Gradoville later said that he understood the circumstances that kept him out of the lineup, noting that the Phillies were in a close playoff race and that he was unlikely to receive “a token start or a token at-bat.” Although he never appeared in a Major League game, he described the experience positively. “I was there. I was really close. And those were the best two weeks of my playing career,” he said.

=== Post-Playing Career ===
In 2009, Gradoville served as the Bullpen Catcher for the Philadelphia Phillies and retired from professional baseball after the season.

He now resides in the Philadelphia area with his family and frequently attends Phillies Alumni events throughout the community.

== Phantom ballplayer recognition ==
In 2026, the Philadelphia Phillies honored Gradoville during Toyota Phillies Alumni Weekend.

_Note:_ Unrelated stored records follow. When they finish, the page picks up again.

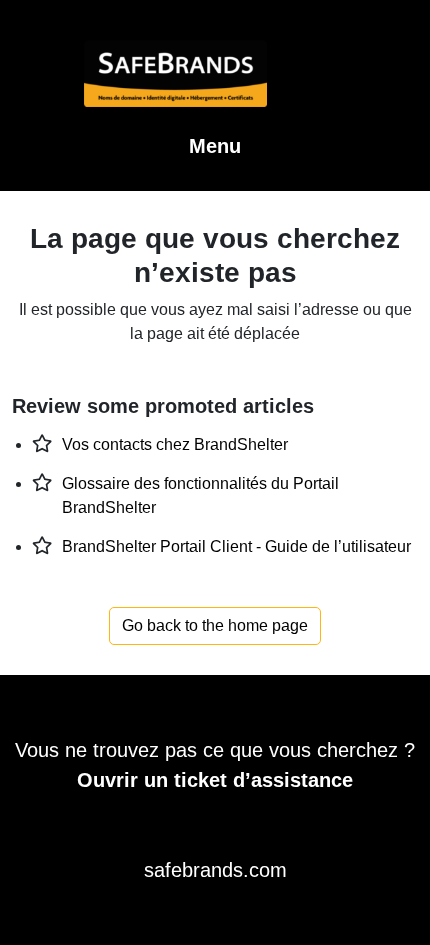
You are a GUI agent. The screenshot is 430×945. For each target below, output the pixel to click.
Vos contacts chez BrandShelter (175, 444)
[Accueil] (215, 85)
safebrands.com (215, 870)
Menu (215, 146)
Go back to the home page (215, 625)
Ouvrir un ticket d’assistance (215, 780)
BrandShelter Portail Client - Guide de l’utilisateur (236, 546)
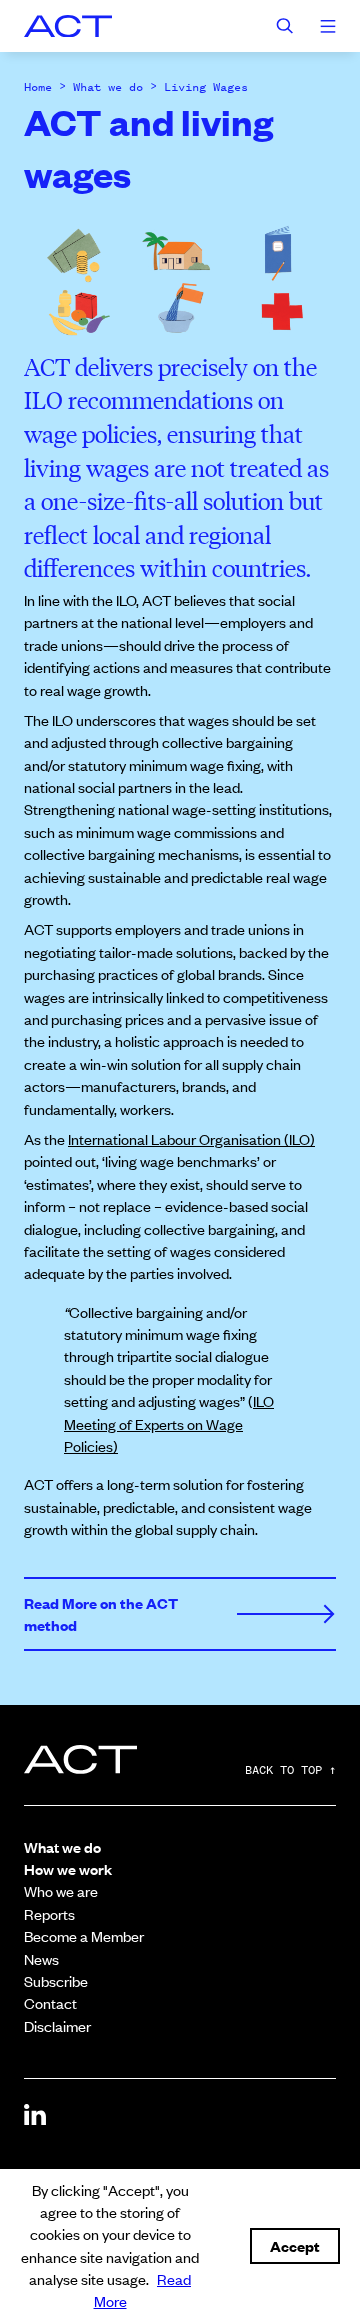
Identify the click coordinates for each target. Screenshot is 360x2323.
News (41, 1958)
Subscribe (56, 1980)
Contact (50, 2002)
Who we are (61, 1890)
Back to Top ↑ (290, 1771)
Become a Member (84, 1935)
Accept (295, 2245)
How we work (68, 1868)
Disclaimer (57, 2025)
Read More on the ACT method (101, 1613)
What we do (108, 87)
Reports (49, 1913)
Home (38, 87)
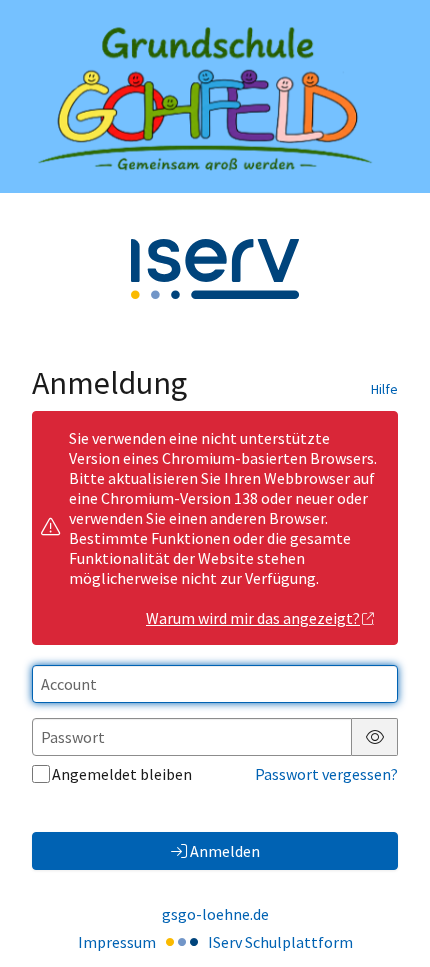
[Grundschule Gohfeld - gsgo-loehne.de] (215, 96)
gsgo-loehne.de (215, 914)
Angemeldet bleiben (122, 774)
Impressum (117, 942)
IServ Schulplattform (280, 942)
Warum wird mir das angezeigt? (253, 618)
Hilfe (384, 389)
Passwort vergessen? (326, 774)
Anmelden (225, 851)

He threw out the first pitch with fellow Phillies phantom ballplayers, Tim Lahey, Jeff Singer, and Will Toffey who were honored as former players who reached the major leagues, wore a Phillies uniform, were active on the club's roster, but never appeared in a regular-season Major League Baseball game. The club described the ceremony as being inspired by the Moonlight Graham storyline from Field of Dreams movie in advance of the MLB at Field of Dreams game between the Phillies and Minnesota Twins on August 13th.